DNAT by ip command (one address to one address)

Although the best way to do the NAT is using iptables, it is possible to use powerful ip command: 
# ip route add nat 205.254.211.18 via 192.168.1.17# ip rule add nat 205.254.211.18 from 192.168.1.17# ip route flush cache# ip route show table all | grep ^nat# ip rule show

  • The 1st line tells the kernel to perform NAT on any packet bound for 205.254.211.18. 
  • The 2nd line enters a rule for the outbound traffic into the RPDB. This command rewrites the source address of outbound packets so that they appear to originate from the NAT IP.
  • The kernel maintains a routing cache to handle routing decisions. After making any changes to the routing table, you'd better empty the routing cache by using ip route flush cache
  • 4th and 5th lines allow you to inspect the routing table to check whether or not the NAT rules were added correctly.

Network Manager

Network Manager is a dynamic network control and configuration service to keep up an running network interfaces and connections. In CentOS/RHEL 7 Network Manager is the primary way to manage networking but you can still use legacy network service which is available through /etc/init.d/network script file. 
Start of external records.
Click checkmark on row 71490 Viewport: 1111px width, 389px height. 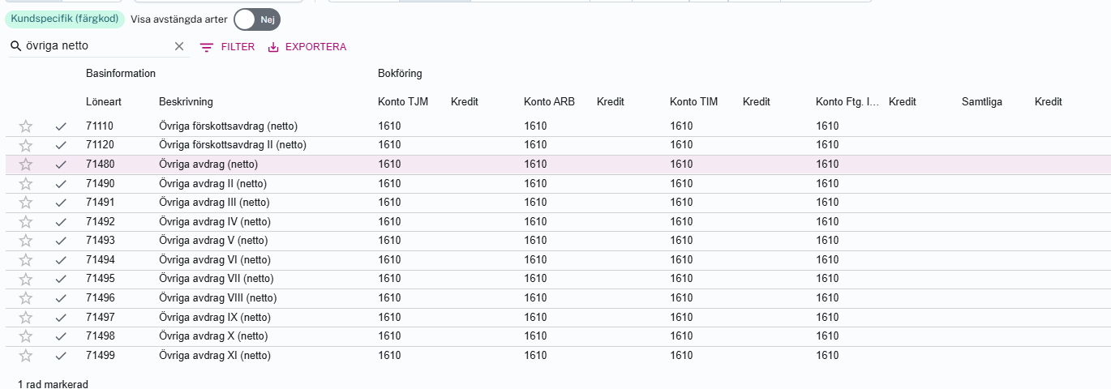[x=61, y=184]
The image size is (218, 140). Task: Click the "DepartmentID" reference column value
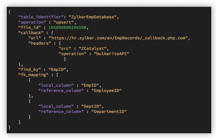[x=109, y=112]
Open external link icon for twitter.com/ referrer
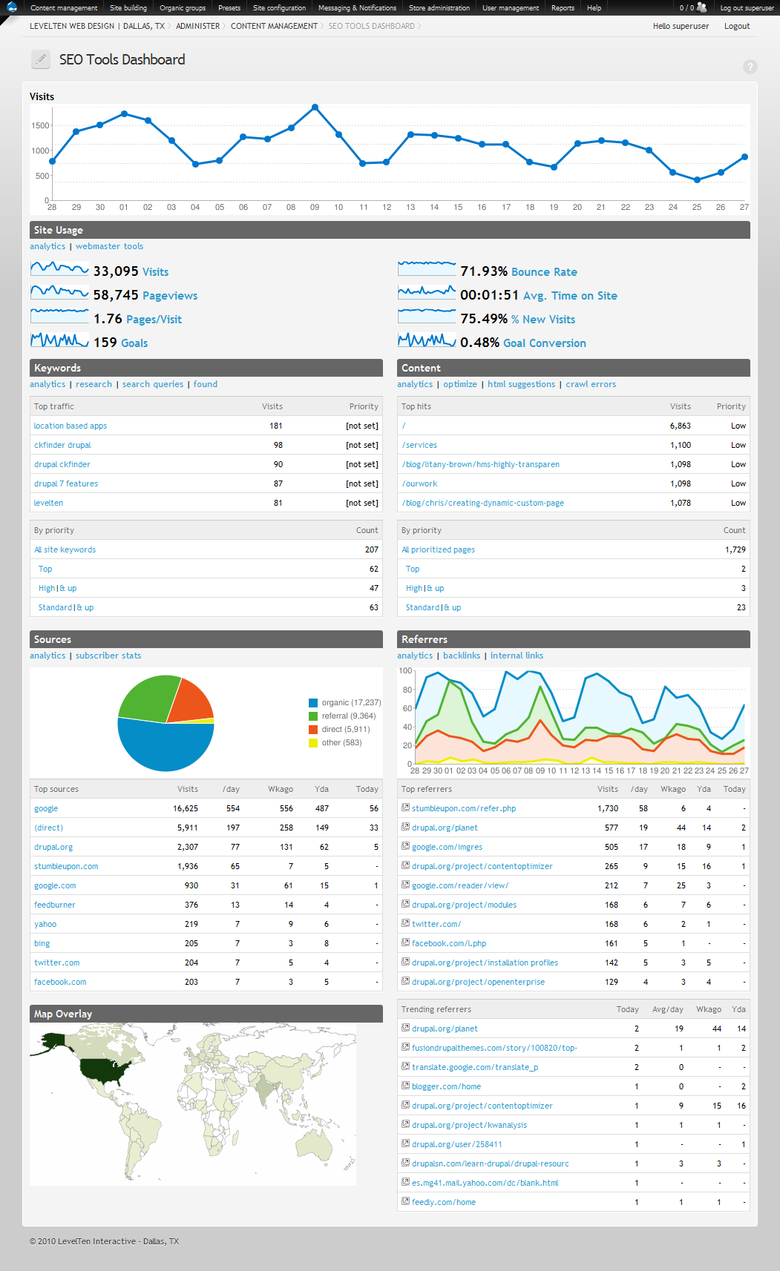This screenshot has width=780, height=1271. (405, 923)

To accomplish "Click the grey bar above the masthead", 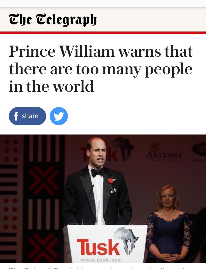I will pyautogui.click(x=103, y=4).
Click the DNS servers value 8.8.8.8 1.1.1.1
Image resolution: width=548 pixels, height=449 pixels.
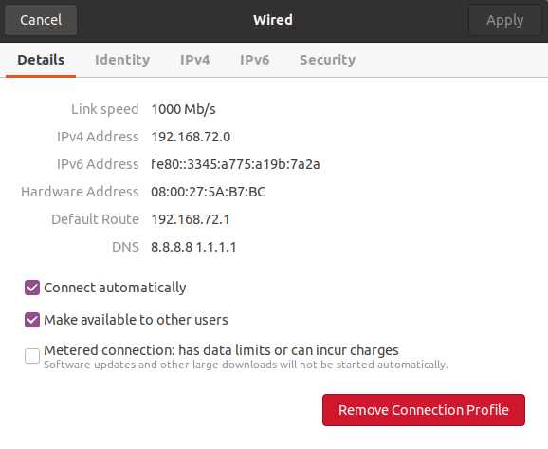coord(193,247)
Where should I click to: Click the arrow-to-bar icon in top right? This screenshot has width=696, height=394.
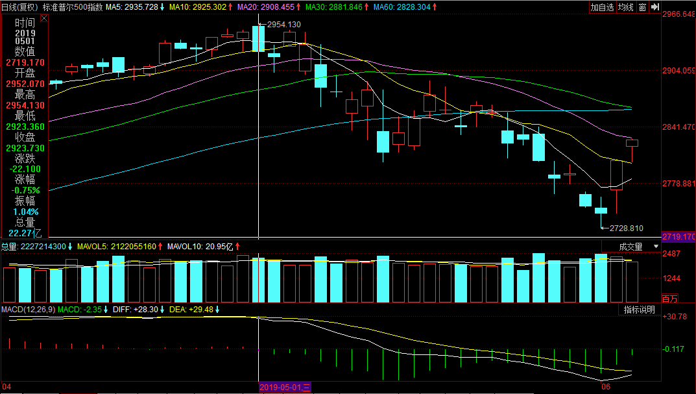(655, 7)
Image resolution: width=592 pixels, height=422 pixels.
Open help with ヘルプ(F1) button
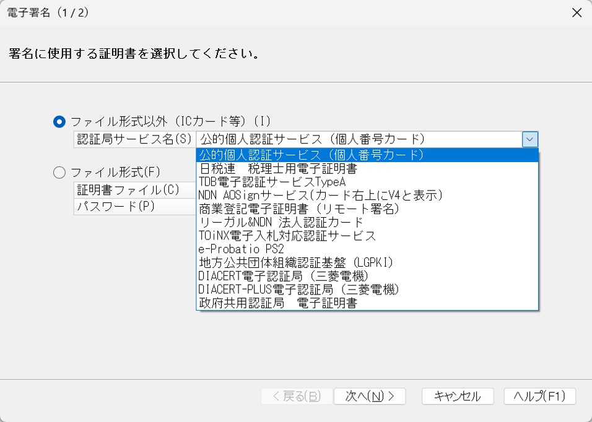click(x=539, y=397)
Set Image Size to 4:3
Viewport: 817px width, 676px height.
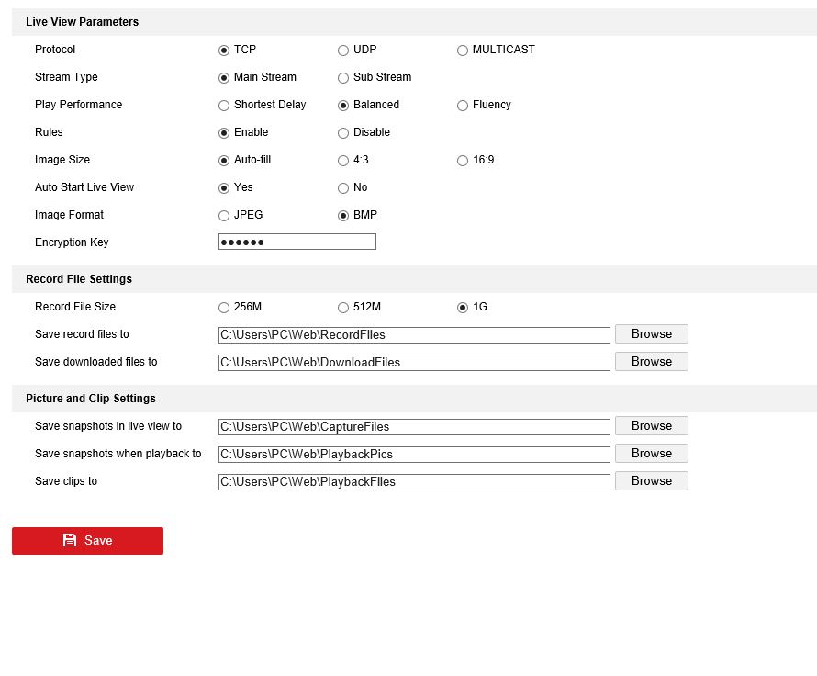pyautogui.click(x=343, y=161)
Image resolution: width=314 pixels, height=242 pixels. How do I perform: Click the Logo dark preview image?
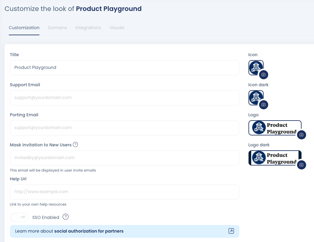pyautogui.click(x=274, y=158)
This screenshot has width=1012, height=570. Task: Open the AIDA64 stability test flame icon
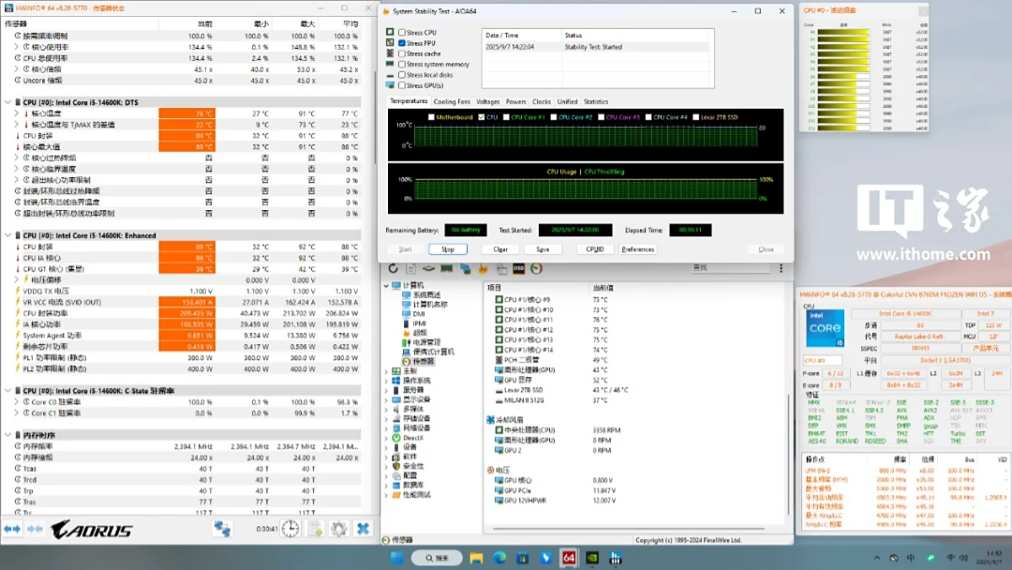pyautogui.click(x=483, y=269)
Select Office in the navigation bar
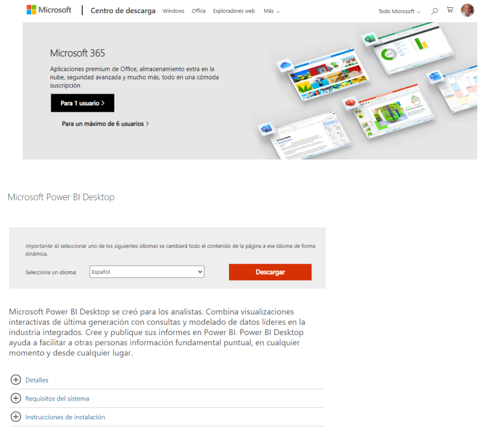The width and height of the screenshot is (481, 430). pos(198,11)
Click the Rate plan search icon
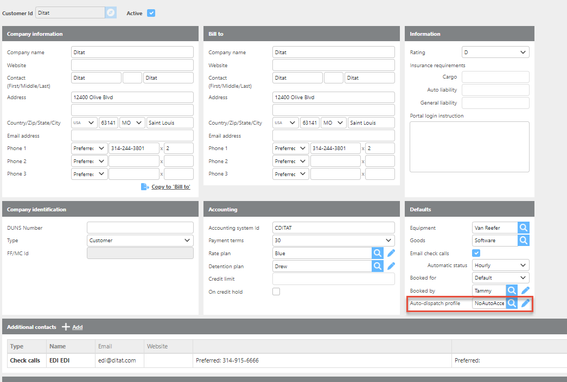 click(377, 253)
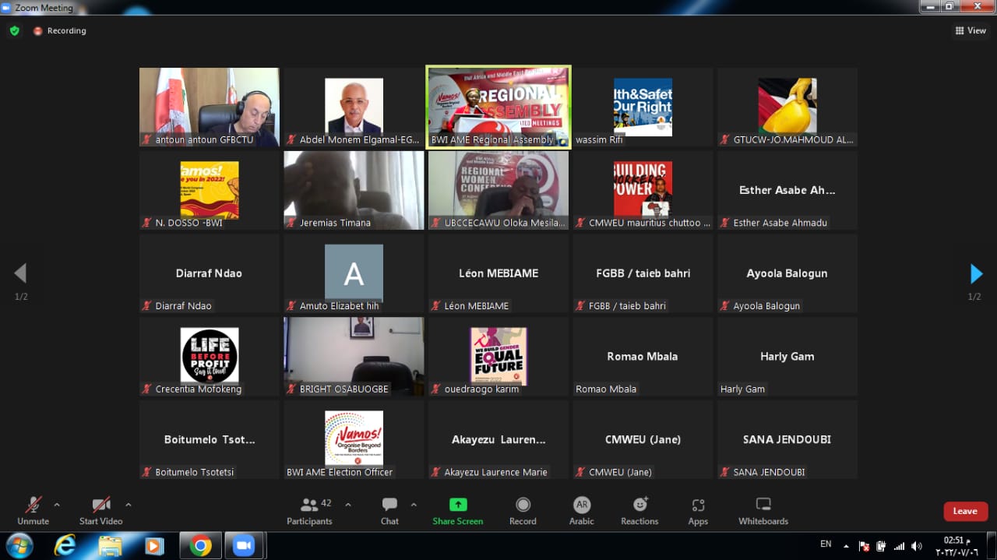Expand the Participants options caret

(x=348, y=505)
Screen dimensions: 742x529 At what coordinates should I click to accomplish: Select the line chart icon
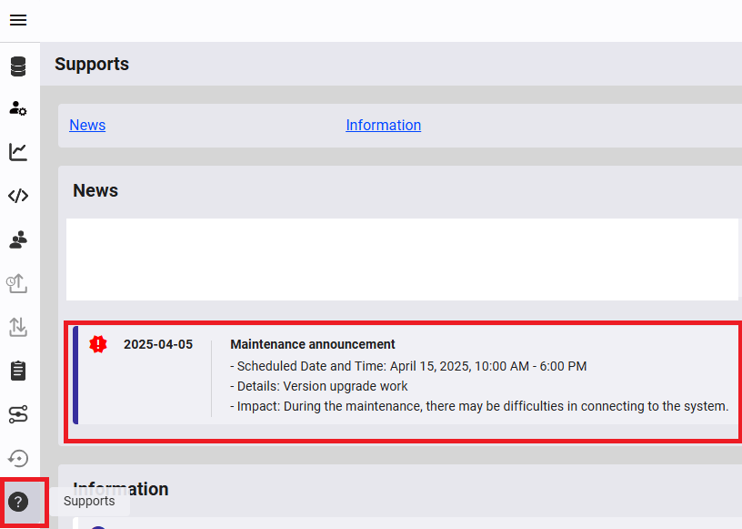(x=18, y=152)
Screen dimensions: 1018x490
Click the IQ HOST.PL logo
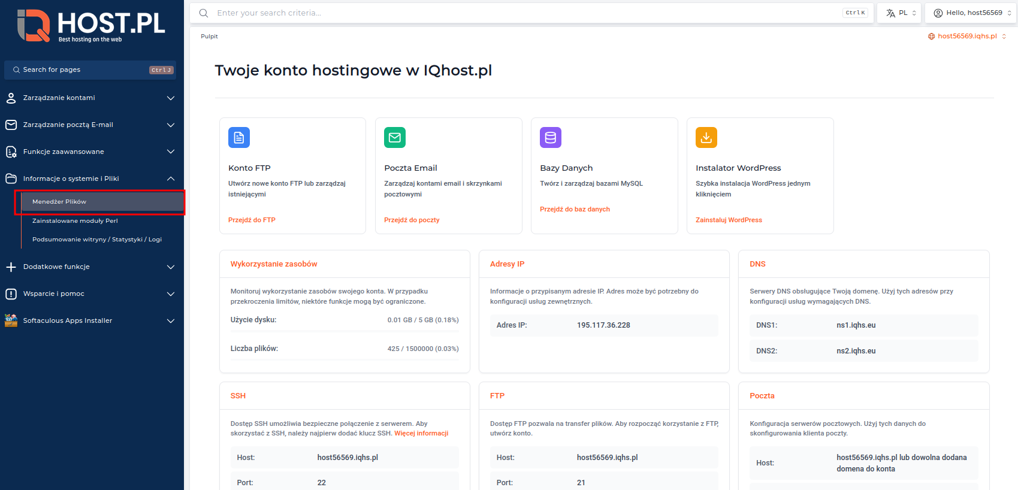(x=91, y=26)
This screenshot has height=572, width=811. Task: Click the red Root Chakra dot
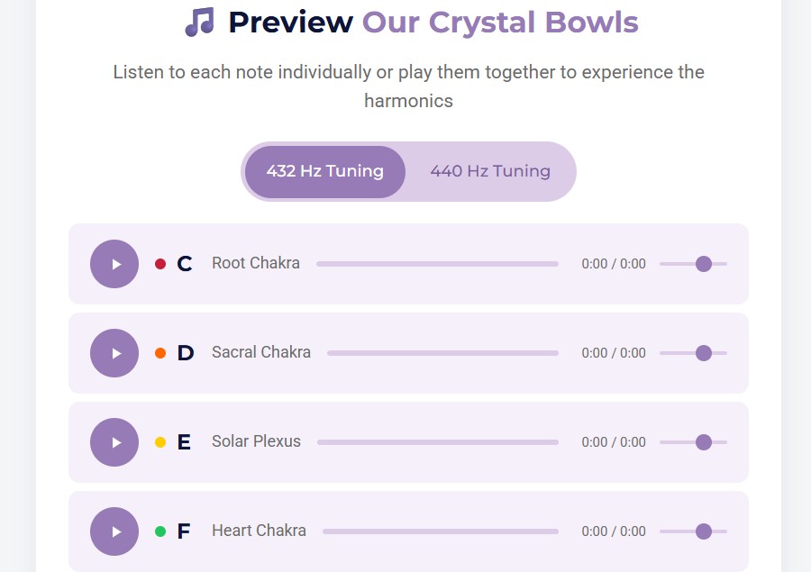(160, 263)
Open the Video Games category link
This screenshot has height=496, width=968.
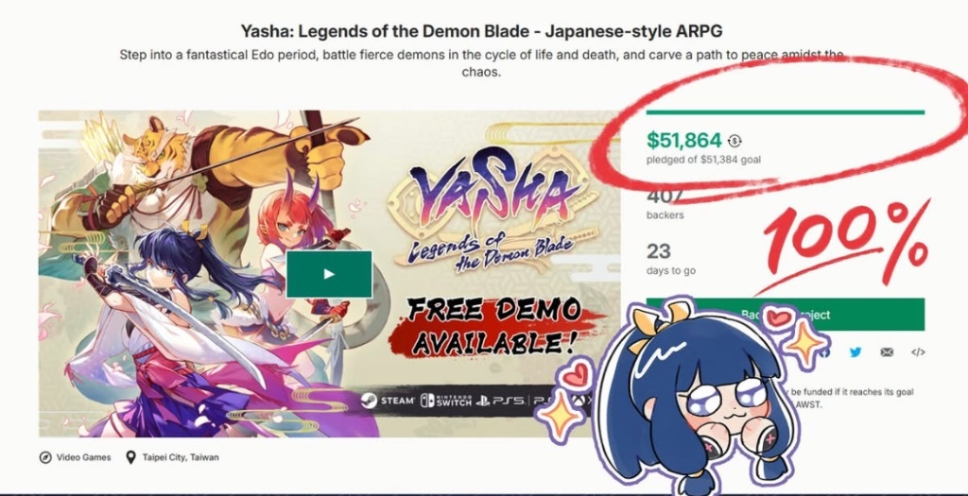[x=84, y=458]
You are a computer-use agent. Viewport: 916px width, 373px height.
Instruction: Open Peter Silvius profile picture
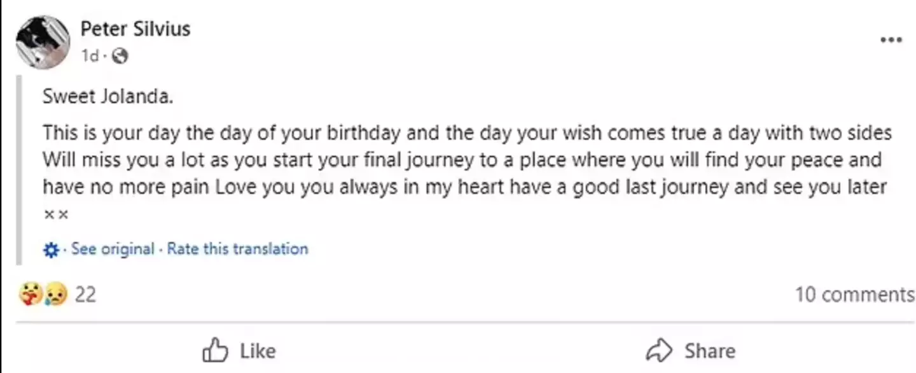tap(43, 41)
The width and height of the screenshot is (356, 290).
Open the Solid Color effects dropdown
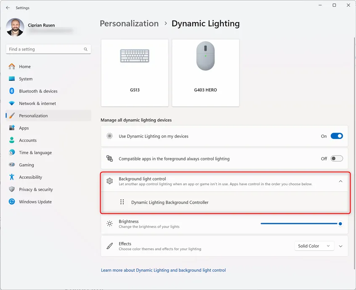(x=313, y=246)
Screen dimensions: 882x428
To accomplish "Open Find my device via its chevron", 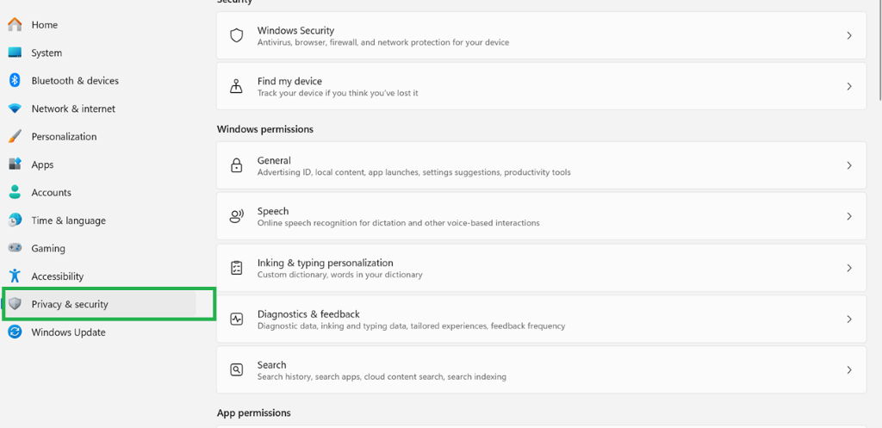I will coord(849,87).
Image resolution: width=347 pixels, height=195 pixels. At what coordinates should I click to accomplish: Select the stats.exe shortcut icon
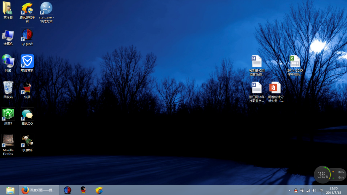(x=46, y=8)
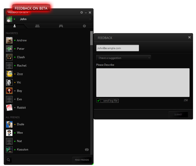Click the search magnifier icon
The image size is (196, 166).
coord(8,160)
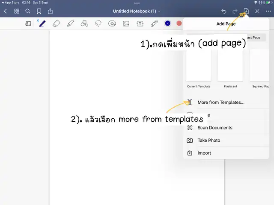Viewport: 274px width, 205px height.
Task: Tap the Take Photo option
Action: [x=208, y=141]
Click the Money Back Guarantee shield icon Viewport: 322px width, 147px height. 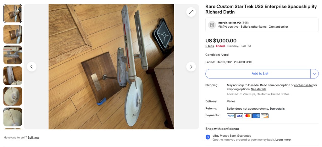tap(208, 137)
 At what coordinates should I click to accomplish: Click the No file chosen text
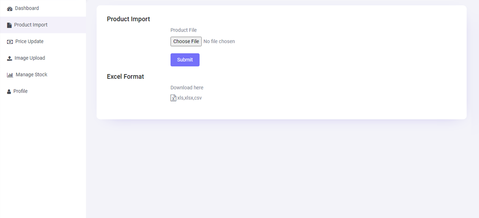coord(219,41)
In order to check whether or not a particular network interface is managed by NetworkManager service:

# nmcli dev status
The output should be something like this:



If it shows connected for an interface (like enp3s0 in the above picture) the interface is managed by NetworkManager. In the above example enp4s0 is not connected to an Ethernet switch so it showed up as unavailable and the loop back adapter is unmanaged which means NetworkManager does not manage this particular interface.